* [PROBLEM TO SOLVE] Only the number is needed: count the lines below that hold the string "Open".

*** MATERIAL FOR THE TASK ***

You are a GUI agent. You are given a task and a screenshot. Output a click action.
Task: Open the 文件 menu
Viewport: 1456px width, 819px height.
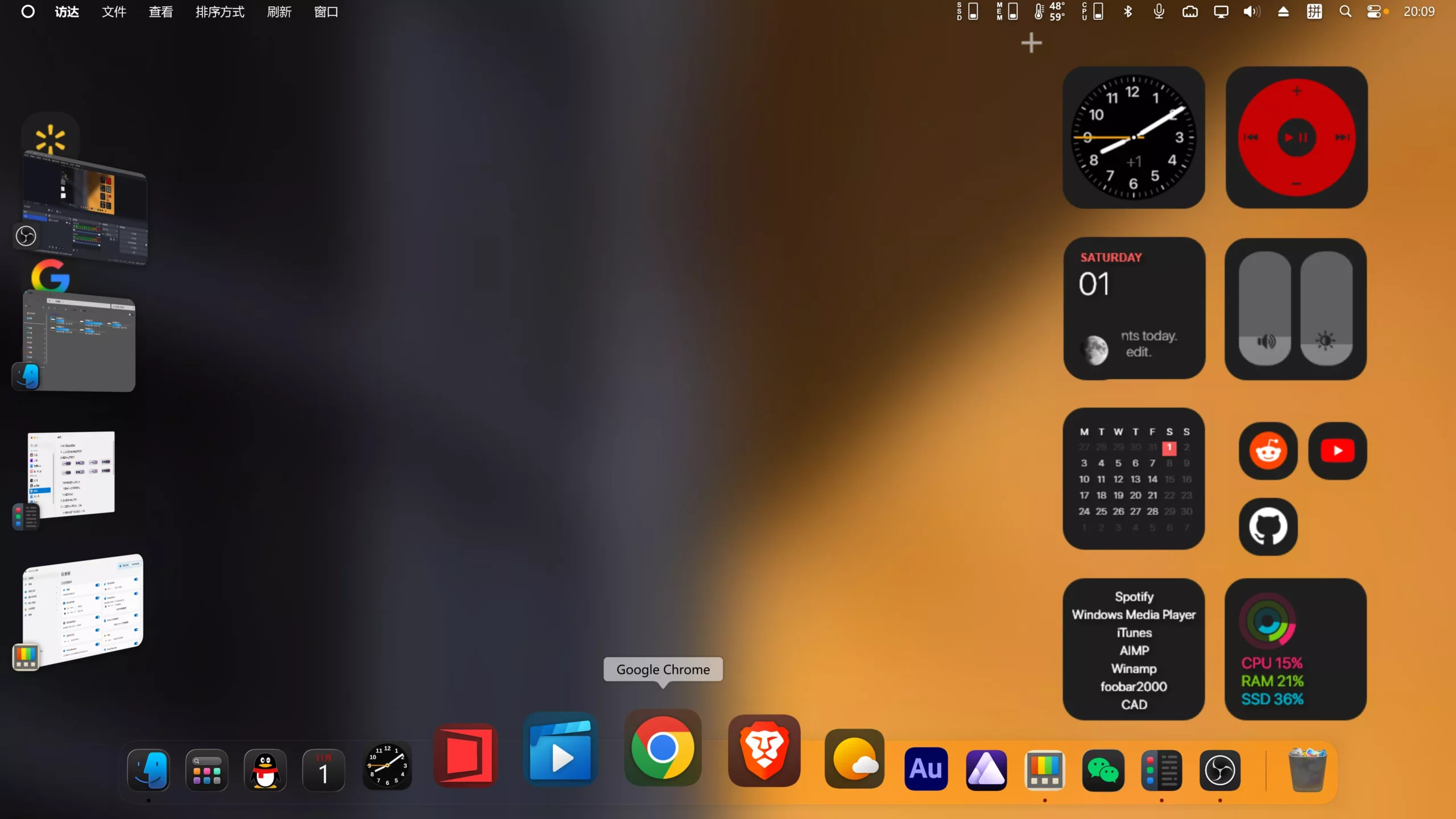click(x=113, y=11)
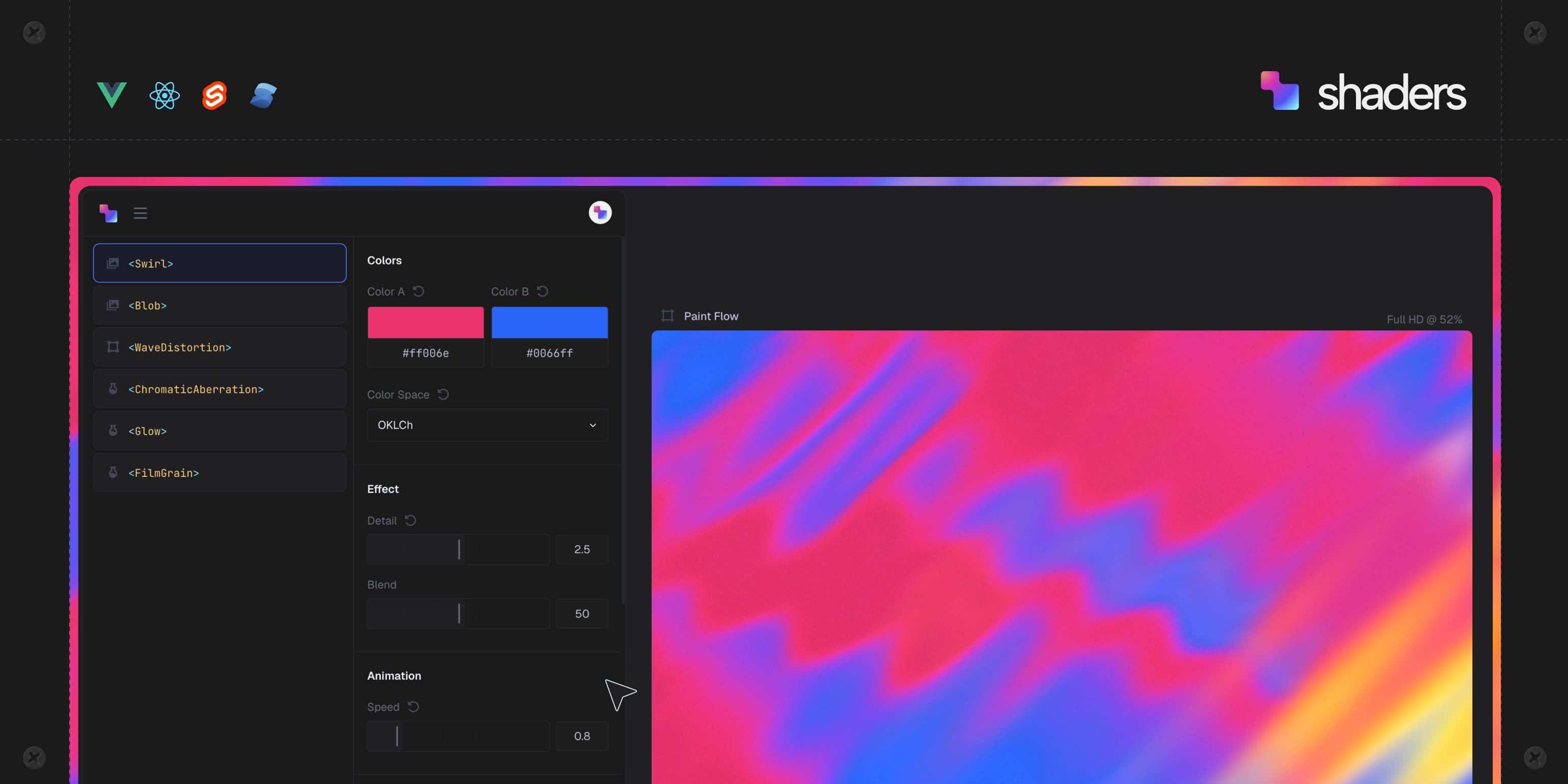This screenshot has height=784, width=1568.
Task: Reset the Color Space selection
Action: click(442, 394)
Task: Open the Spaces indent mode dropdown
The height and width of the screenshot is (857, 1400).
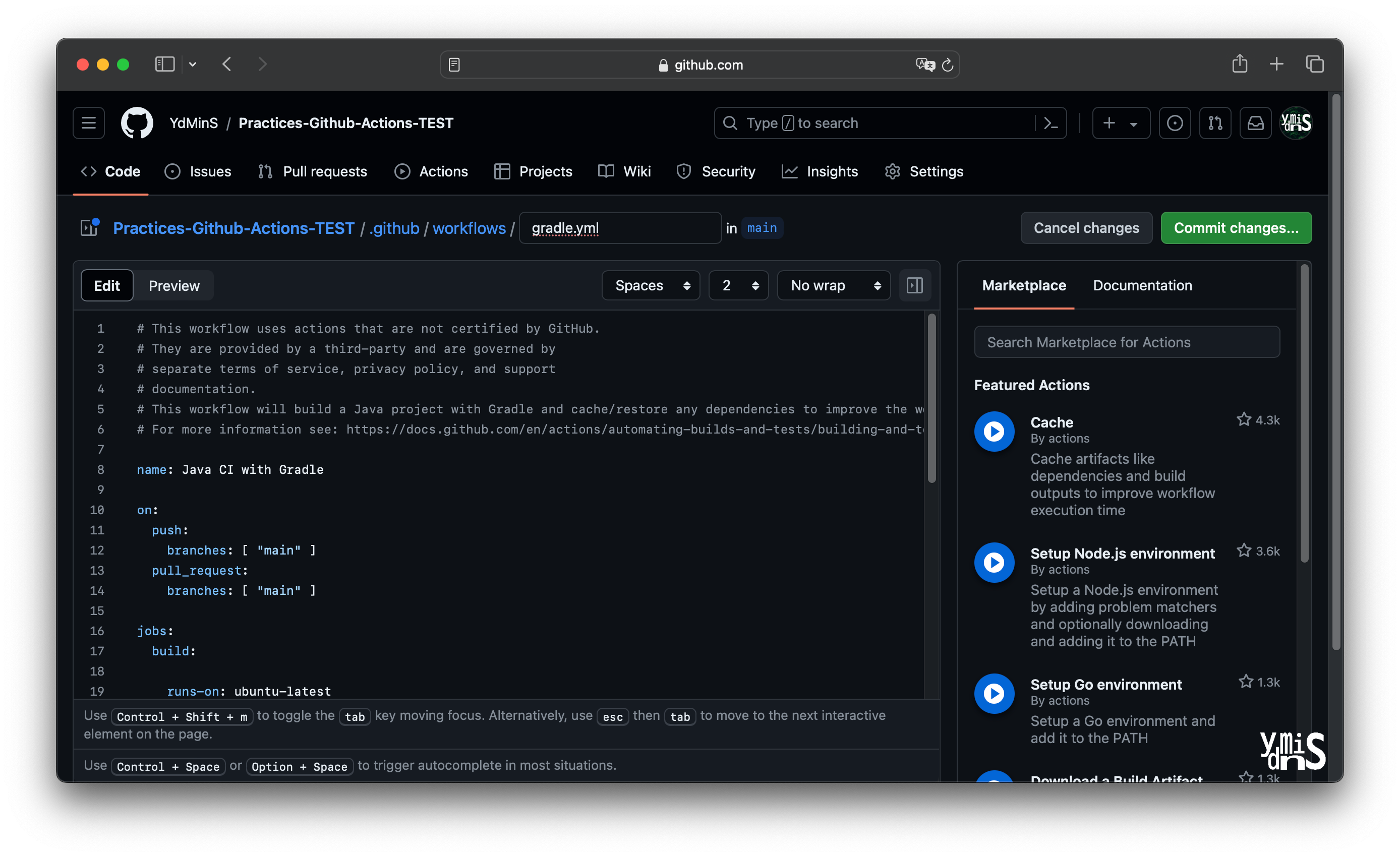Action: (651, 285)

*** End of MATERIAL FOR THE TASK ***
*** MATERIAL FOR THE TASK ***

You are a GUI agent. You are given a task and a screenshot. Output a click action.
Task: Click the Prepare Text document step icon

*** End of MATERIAL FOR THE TASK ***

* [WRITTEN REPLY] 2